January 3rd, 2013 at 7:25 PM
By Jesse Collin

In the NFL, it's always best  to play your best football at the end of the season.

But nobody told the Panthers that they still have to win some games at the beginning of the season, too.

Carolina's two seasons under head coach Ron Rivera have been virtual mirror images of one another, following this pattern:

1)     Start incredibly slow

2)     Eliminate yourself from playoff contention in November

3)     Begin peaking in December with nothing on the line

Over the last two seasons, the Panthers are 2-12 in games decided by a touchdown or less. Ten of those "close" losses came in September and October, when the team was still in the playoff race.

In both 2011 and 2012, the Panthers stumbled out of the gate and dug themselves into 2-8 holes, shattering any hope of a postseason berth through just 10 games.

But once Ron Rivera's team becomes eliminated from playoff contention, it's like a switch flips.

In the last six games of 2011, the Panthers posted a 4-2 record. While they still lost to a pair of playoff teams – division rivals Atlanta and New Orleans – during this stretch, Carolina also thumped Indianapolis, Houston (with T.J. Yates starting) and Tampa Bay twice.

This season, the Panthers were mathematically eliminated them from the playoffs when the Buccaneers erased an 11-point fourth quarter deficit to win in overtime at Bank of America Stadium in Week 11.

In the final six games, Carolina went 5-1.

They blasted the Eagles in Philadelphia on Monday Night Football, handed the Falcons their second loss in a 30-20 home drubbing, clobbered the Chargers 31-7 in San Diego, won an ugly 17-6 home matchup against the Raiders and trampled the Saints 44-38 in New Orleans. Their only loss over this six-game split was to an emotional, but nonetheless futile, Kansas City Chiefs team.

In a nutshell, the Panthers are 4-16 when the games count and 9-3 when they're meaningless.

So, what does all this mean?

First of all, some of it is just sheer coincidence.

• **Extracted information**:
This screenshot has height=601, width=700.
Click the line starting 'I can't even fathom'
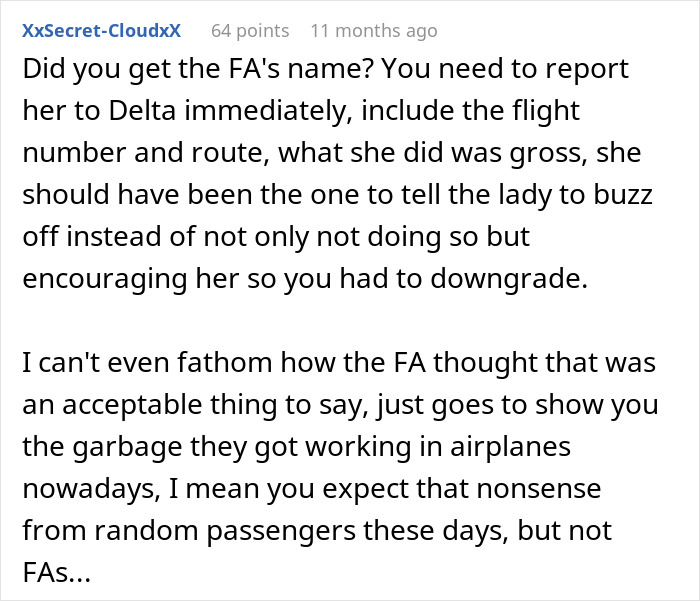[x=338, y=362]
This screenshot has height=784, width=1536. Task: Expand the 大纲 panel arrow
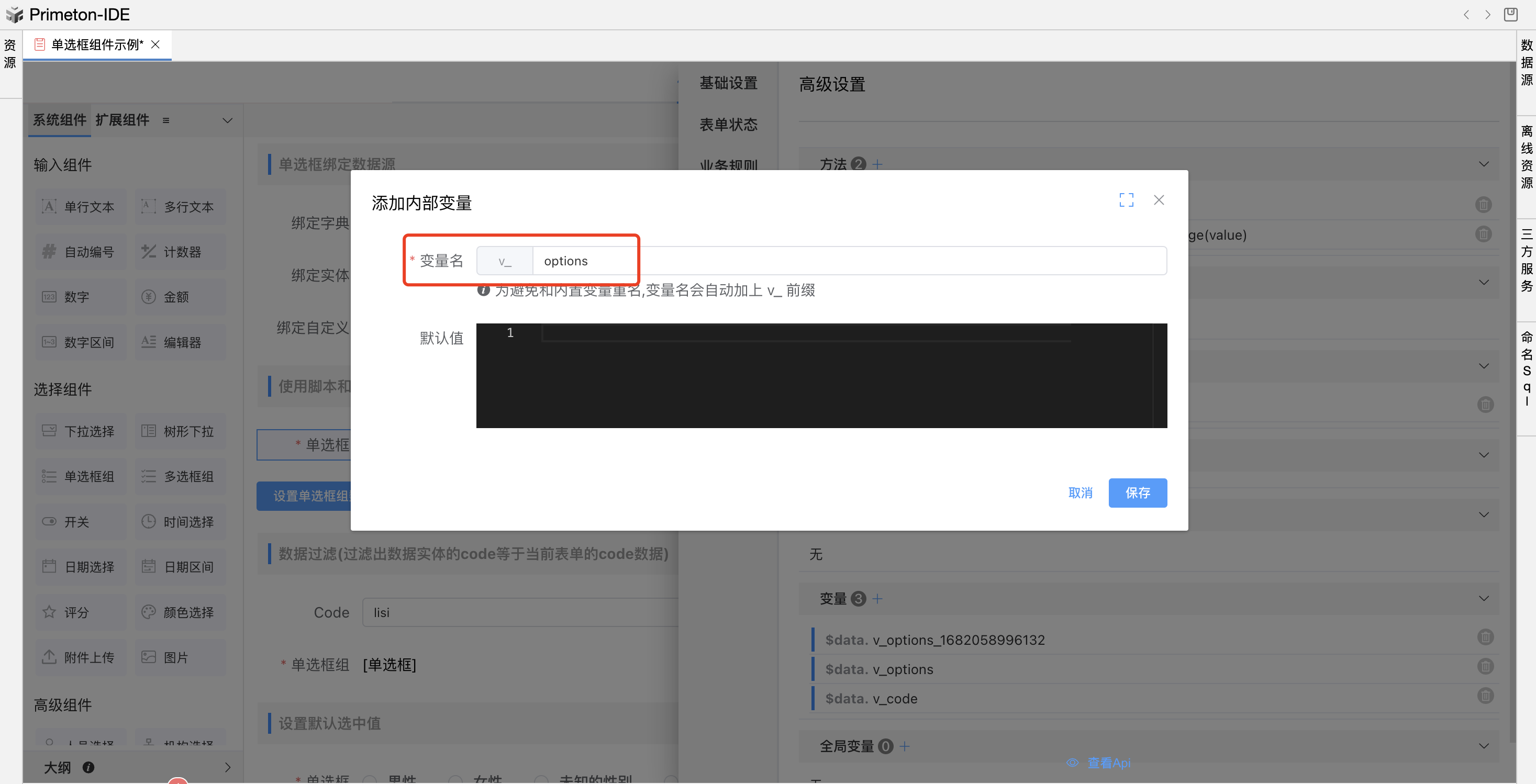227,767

• **What to work on**:
(A) Answer these from the article on the Carolina Panthers:
(i) What was the Panthers' record over the last two seasons in games decided by a touchdown or less?
(ii) Which team erased an 11-point fourth-quarter deficit to win in overtime in Week 11?
(iii) By what score did Carolina beat the Chargers in San Diego?
(B) Carry the article on the Carolina Panthers forward from its last sentence, in the same voice.

• **Expected answers**:
(A)
(i) 2-12
(ii) The Buccaneers
(iii) 31-7

(B)
The quality of opponents has certainly declined both at the end of this season and last. Seven of those nine wins were against sub-.500 teams. You could probably count last year's win against Houston too, as they were forced to start rookie backup quarterback T.J. Yates in that game. So, in reality, the Week 14 win against the Falcons marked the only occasion where the Panthers defeated an unquestionably "good" team.

But it's not that simple.

That's because the Panthers have proven they can beat anyone – and lose to anyone, as well.

They've outplayed some of the premier teams in the NFL and been outplayed by some of the league's cellar dwellers.

Heck, you don't have to look too far back to find a convincing example.

In just two weeks time, the Panthers went from being dominated by a 1-10 Kansas City Chiefs to dominating an 11-1 Atlanta Falcons team.

When you get down to brass tacks, the overarching theme of the Rivera regime has been the inability to win close games when they count.

Some of this can be attributed to the pure youth of the team.

In 2011, there was no offseason and no expectations for the Panthers, who were coming off an abhorrent 2-14 season with Jimmy Clausen under center. With a rookie head coach taking over, the team was surprisingly potent on offense. But the defense struggled, mistakes were made, injuries piled up and the team lost a number of close games. Still, everyone was pleased with the progress.

After the "honeymoon" of 2011, the team faced a whole new set of expectations in 2012. Center Ryan Kalil even took out an ad in the Charlotte Observer guaranteeing a Super Bowl.

Frankly, the Panthers – particularly Cam Newton – wilted under the pressure in the early part of the season.

Newton struggled mightily dealing with failure for the first time in his football life. During the first two-and-a-half months of the season, the second-year quarterback made the headlines more for his sullen sideline demeanor and bizarre press conferences than his play on the field. The burden of winning and intense pressure to perform forced him into ill-advised throws and costly turnovers.

But the slow starts are certainly not all on Cam Newton.

With the exception of Steve Smith, there was a clear lack of leadership in the locker room. There weren't enough veteran voices to help build chemistry and keep the young guys, like Newton, in line.

Still, the biggest reason for the Panthers' early struggles has been a lack of experience and leadership from the coaches, not the players.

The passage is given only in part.